Moises Gonzales, a professor of urban planning at the University of New Mexico, has protested the Albuquerque statue as a glorification of white supremacy since its installation in the late 1990s.
“If NASCAR can do away with Confederate flags at their events, surely our cities can do this,” Gonzales said.
Oñate, who arrived in present-day New Mexico in 1598, is celebrated as a cultural father figure in communities along the Upper Rio Grande that trace their ancestry to Spanish settlers. But he’s also reviled for his brutality.
To Native Americans, Onate is known for having ordered the right feet cut off of 24 captive tribal warriors after his soldiers stormed Acoma Pueblo’s mesa-top “sky city.” That attack was precipitated by the killing of Onate’s nephew.
In 1998, someone sawed the right foot off the statue of Oñate near Española.
Tributes to the region’s early European colonists appear to be losing favor among the public and state lawmakers, who last year replaced Columbus Day with Native American Peoples Day.
Annual costumed tributes to Spanish conquistadors including Oñate have been scaled back or canceled in recent years in deference to local indigenous communities and new revelations about the subjugation and enslavement of Native American servants and people of mixed ancestry.

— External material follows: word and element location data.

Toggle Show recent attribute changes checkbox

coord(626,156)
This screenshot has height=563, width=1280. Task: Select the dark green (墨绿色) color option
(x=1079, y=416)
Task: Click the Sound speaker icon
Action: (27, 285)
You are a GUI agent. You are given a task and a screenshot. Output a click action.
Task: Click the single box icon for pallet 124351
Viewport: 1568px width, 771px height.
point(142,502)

Albuquerque’s Democratic mayor said in a statement that it’s time for a renewed public conversation about the statue, facilitated by city museum and cultural officials. Keller said the city’s public arts board will provide a recommendation.
The city of Espanola cut sponsorship ties two years ago with a summer community carnival that includes a costumed pageant of an armored Oñate on horseback with a coterie of soldiers, royalty, Christian friars and an Indian scout. A nonprofit group now carries on the tradition.

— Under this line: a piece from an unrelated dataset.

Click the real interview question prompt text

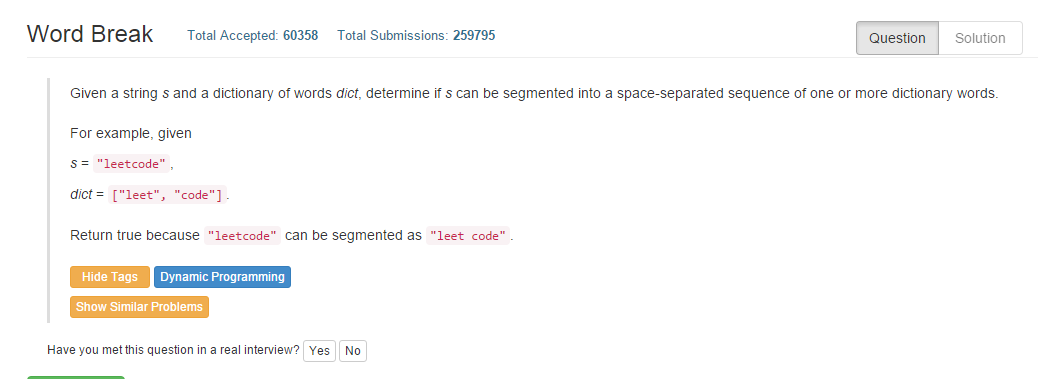(173, 350)
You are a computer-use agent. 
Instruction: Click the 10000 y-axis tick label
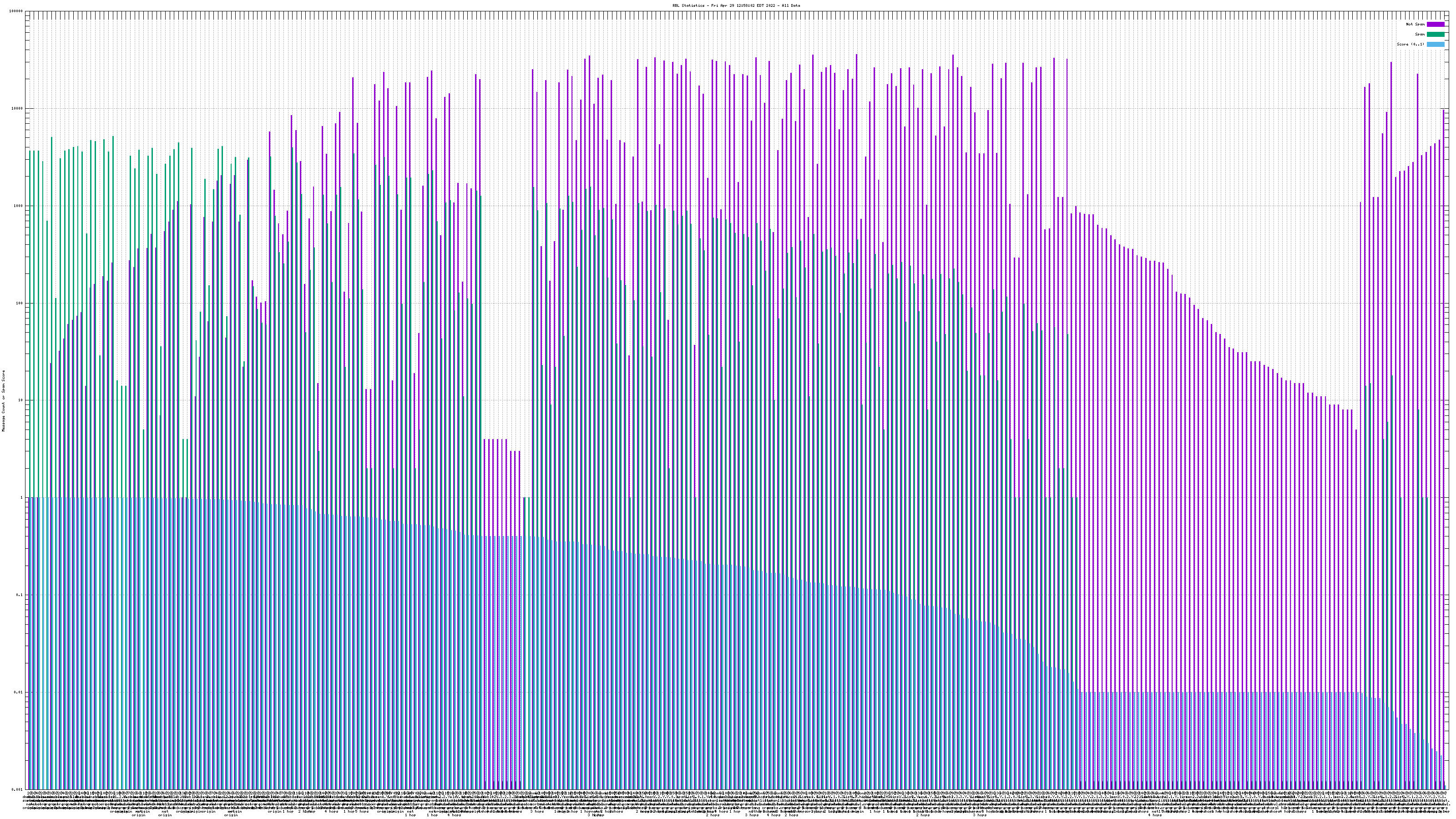pyautogui.click(x=18, y=109)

An online signature petition to remove the stand-alone statue of Oñate north of Espanola describes the conquistador’s inhumane treatment of indigenous people and invokes solidarity with the Black Lives Matter movement.
Critics scheduled public protests at the Oñate statues for Monday.
Conchita Lucero of Albuquerque helped raise money for the Albuquerque monument to the arrival of Spanish settlers, and said she’s concerned that the destruction of monuments will erase history and further inflame racial tensions.
If Oñate is torn down, Lucero suggested it may also be time to remove a statue from the U.S. Capitol of Native American leader Po’pay, who helped organize the armed 1680 indigenous revolt that drove the Spanish out of present-day New Mexico for a dozen years.
“It should be one-for-one. After all, we are asking for fairness,” she said. “Then maybe we shouldn’t have Statuary Hall. Maybe we’re not grown up enough.”
U.S. House Speaker Nancy Pelosi is demanding that statues of Confederate figures such as Jefferson Davis be removed from the U.S. Capitol.